1964 - 06 March 2015 08:25 AM

If he moves back currently in I can’t see a way around HB being refused again regardless of whose name the claim is in.

This is the thing that worries me but I don’t quite understand why. Could you please explain or reference the legal block? IF husband is effectively a non-dep & tenancy is in wife’s sole name what would stop her HB (they have been separated over a year)? Agree re. possible 2nd appeal.

Martin, I agree that more info needed and it would not be good to represent both husband and wife. I’ve only met the husband and just acting for him although there likely will be some impact on wife so I was planning to suggest she gets advice from elsewhere (if she hasn’t got it already). LA refused temp on Thurs but took a homeless application from him Friday, is ongoing but preliminary view is he is not homeless and sent him back to wife’s house. Client has switched his phone off but LA say he agreed to do this.  This may just be a temporary solution for LA , if it kiboshes all HB he will be back again soon enough.  I’m not back at that job until Thursday… the joys of bits and pieces funding in the voluntary sector and 2 part-time jobs.

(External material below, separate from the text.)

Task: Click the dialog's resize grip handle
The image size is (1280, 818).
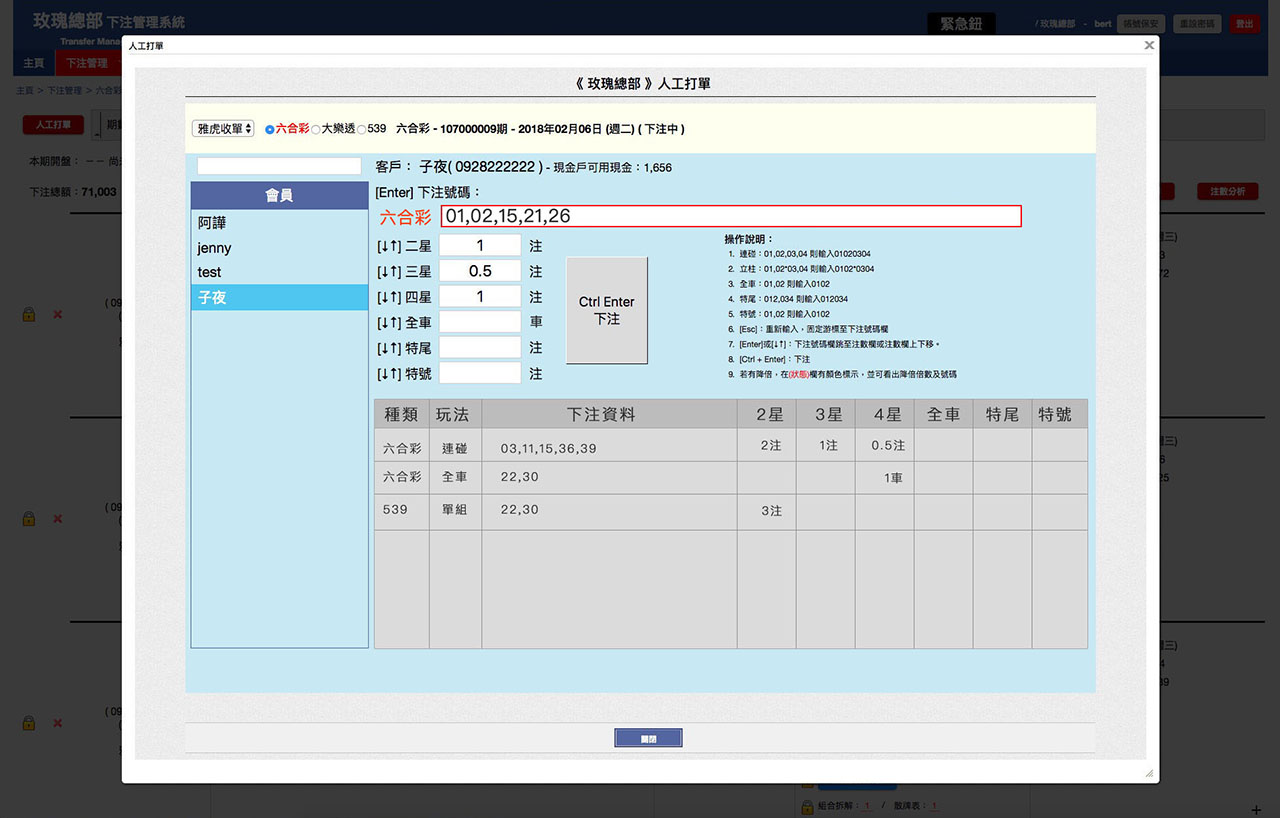Action: 1149,773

Anyone any views on whether the capital could be split between husband and wife as per my original post? This may not be best option but I wanted to know if it is possibility as potentially it could halve the time he has to wait for diminution of notional capital to take effect. I very much doubt he will be interested in pursuing this if impacts negatively on wife & child but his options don’t look great.

Rehousing Advice.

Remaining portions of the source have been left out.